[Supplied material Boundary: Start]
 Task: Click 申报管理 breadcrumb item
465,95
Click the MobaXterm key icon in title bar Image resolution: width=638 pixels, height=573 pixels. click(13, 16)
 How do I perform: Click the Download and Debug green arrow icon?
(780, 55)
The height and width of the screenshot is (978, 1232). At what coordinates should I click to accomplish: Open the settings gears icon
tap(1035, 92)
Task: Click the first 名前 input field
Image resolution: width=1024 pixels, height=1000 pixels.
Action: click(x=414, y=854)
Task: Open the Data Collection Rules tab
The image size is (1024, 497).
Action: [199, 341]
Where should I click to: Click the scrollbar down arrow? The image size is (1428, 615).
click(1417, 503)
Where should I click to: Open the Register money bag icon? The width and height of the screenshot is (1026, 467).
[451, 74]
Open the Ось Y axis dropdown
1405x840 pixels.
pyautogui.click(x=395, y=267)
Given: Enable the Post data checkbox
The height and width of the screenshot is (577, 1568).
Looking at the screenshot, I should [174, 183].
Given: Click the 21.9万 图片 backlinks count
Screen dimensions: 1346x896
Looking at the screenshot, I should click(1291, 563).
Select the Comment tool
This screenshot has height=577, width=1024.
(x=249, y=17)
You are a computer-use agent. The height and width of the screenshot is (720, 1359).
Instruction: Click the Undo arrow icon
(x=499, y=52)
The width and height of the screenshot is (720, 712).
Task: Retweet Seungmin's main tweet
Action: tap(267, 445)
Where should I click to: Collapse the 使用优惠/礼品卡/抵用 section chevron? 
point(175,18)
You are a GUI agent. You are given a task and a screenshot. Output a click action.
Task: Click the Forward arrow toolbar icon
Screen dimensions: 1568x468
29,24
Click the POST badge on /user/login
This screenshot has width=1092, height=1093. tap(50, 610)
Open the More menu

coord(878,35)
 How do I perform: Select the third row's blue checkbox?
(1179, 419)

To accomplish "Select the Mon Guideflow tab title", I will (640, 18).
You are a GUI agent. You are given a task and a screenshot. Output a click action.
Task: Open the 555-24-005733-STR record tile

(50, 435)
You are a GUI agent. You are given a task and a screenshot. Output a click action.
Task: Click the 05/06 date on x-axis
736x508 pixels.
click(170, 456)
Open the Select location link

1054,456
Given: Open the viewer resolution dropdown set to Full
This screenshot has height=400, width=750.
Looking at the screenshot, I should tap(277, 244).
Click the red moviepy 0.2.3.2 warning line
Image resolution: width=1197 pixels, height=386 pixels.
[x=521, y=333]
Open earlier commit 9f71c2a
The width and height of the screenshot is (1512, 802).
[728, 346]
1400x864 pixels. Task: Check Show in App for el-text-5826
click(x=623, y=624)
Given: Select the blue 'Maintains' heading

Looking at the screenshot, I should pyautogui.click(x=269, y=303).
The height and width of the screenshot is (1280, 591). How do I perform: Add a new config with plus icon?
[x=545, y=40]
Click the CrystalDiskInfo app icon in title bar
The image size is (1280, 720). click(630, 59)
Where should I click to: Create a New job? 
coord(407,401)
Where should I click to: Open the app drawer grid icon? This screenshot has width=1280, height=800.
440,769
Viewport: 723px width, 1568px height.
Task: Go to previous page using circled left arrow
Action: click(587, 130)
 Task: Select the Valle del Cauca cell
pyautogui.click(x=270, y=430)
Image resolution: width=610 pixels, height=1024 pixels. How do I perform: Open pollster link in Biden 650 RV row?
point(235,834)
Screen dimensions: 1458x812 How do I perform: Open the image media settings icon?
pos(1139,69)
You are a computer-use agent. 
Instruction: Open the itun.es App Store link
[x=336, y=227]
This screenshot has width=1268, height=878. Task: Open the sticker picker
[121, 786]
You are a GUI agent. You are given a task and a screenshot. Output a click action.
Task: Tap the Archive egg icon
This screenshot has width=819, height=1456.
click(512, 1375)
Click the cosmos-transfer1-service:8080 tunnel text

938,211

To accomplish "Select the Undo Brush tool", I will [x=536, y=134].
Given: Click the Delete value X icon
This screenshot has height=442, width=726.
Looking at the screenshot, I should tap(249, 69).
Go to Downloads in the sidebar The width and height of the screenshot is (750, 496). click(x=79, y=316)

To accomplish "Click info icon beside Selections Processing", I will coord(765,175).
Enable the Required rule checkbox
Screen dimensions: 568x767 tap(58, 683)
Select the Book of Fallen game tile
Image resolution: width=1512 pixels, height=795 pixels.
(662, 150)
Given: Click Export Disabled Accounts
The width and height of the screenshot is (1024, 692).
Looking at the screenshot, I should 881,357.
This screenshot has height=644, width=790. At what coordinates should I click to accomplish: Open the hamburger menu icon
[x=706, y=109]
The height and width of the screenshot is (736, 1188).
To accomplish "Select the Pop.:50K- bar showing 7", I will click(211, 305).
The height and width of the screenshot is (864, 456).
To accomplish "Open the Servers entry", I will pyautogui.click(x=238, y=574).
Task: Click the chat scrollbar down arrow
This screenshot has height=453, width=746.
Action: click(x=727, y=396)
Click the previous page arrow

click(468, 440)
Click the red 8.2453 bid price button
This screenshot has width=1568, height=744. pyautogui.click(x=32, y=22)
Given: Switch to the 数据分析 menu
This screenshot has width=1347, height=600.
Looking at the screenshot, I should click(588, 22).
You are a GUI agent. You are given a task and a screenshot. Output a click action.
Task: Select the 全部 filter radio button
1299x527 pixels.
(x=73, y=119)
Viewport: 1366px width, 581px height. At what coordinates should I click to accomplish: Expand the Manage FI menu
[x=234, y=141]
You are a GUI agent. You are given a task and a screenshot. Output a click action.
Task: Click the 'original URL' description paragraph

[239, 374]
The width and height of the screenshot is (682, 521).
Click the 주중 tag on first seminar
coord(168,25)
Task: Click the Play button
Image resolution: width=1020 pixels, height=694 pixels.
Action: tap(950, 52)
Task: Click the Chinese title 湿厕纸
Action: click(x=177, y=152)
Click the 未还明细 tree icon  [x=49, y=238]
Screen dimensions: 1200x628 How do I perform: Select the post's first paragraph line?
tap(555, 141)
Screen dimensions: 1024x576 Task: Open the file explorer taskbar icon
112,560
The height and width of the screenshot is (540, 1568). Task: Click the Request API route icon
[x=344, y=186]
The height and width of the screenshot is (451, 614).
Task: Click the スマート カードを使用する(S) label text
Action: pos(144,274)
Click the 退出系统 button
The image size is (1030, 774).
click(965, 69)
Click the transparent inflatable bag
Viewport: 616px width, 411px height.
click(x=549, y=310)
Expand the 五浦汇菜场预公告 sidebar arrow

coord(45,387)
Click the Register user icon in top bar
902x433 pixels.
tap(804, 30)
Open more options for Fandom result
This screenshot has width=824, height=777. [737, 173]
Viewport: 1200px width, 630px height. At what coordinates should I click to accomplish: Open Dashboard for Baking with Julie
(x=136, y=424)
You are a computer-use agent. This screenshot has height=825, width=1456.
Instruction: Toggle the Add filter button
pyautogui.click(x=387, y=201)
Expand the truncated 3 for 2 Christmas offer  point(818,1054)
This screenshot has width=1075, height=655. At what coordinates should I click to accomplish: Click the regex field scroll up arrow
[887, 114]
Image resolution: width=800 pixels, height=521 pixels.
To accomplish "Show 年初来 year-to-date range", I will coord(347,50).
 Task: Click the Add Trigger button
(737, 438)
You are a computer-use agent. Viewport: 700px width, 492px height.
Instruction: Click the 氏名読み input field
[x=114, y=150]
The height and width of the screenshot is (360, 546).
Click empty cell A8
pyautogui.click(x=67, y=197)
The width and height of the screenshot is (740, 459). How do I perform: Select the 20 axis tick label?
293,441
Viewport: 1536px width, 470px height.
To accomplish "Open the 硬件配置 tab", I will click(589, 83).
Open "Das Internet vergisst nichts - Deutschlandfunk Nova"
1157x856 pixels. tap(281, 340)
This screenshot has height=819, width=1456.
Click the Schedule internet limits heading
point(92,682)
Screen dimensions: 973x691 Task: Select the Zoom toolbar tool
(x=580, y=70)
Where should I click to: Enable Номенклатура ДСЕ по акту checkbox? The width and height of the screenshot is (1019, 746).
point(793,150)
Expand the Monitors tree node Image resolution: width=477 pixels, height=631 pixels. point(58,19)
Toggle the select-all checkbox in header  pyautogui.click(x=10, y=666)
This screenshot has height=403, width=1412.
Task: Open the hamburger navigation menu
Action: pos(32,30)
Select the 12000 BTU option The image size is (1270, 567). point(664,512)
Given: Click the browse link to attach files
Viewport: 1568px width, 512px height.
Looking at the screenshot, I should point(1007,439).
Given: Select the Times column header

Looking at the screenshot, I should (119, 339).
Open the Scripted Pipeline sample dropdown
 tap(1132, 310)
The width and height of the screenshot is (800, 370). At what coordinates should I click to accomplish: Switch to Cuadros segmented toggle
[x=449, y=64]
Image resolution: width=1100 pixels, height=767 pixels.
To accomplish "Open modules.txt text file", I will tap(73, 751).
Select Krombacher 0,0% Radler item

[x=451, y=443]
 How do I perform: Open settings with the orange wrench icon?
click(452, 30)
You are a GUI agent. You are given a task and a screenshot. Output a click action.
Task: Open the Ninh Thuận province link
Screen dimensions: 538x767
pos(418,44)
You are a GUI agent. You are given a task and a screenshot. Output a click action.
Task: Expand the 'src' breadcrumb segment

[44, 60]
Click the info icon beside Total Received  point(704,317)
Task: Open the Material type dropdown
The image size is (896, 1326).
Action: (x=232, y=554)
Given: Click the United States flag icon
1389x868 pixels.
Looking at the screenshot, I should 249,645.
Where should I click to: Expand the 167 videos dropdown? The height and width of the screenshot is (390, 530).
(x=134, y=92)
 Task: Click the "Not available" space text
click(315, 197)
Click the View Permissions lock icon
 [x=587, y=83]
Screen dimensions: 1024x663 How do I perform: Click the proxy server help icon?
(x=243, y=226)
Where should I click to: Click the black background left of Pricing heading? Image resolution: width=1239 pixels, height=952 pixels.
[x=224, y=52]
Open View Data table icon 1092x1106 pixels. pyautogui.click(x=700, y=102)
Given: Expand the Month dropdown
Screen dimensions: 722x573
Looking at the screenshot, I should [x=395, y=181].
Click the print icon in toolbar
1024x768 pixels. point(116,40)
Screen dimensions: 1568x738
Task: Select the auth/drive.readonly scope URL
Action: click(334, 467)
[Supplied material Boundary: End]
[Action item] All that should be returned is the run of lines from the one with "Screen dimensions: 538x767" to the last line of the material above, copied exactly.

[Solved exercise]
Screen dimensions: 538x767
pos(418,44)
You are a GUI agent. You are given a task and a screenshot. Output a click action.
Task: Expand the 'src' breadcrumb segment

[44, 60]
Click the info icon beside Total Received  point(704,317)
Task: Open the Material type dropdown
The image size is (896, 1326).
Action: (x=232, y=554)
Given: Click the United States flag icon
1389x868 pixels.
Looking at the screenshot, I should 249,645.
Where should I click to: Expand the 167 videos dropdown? The height and width of the screenshot is (390, 530).
(x=134, y=92)
 Task: Click the "Not available" space text
click(315, 197)
Click the View Permissions lock icon
 [x=587, y=83]
Screen dimensions: 1024x663 How do I perform: Click the proxy server help icon?
(x=243, y=226)
Where should I click to: Click the black background left of Pricing heading? Image resolution: width=1239 pixels, height=952 pixels.
[x=224, y=52]
Open View Data table icon 1092x1106 pixels. pyautogui.click(x=700, y=102)
Given: Expand the Month dropdown
Screen dimensions: 722x573
Looking at the screenshot, I should [x=395, y=181].
Click the print icon in toolbar
1024x768 pixels. point(116,40)
Screen dimensions: 1568x738
Task: Select the auth/drive.readonly scope URL
Action: click(334, 467)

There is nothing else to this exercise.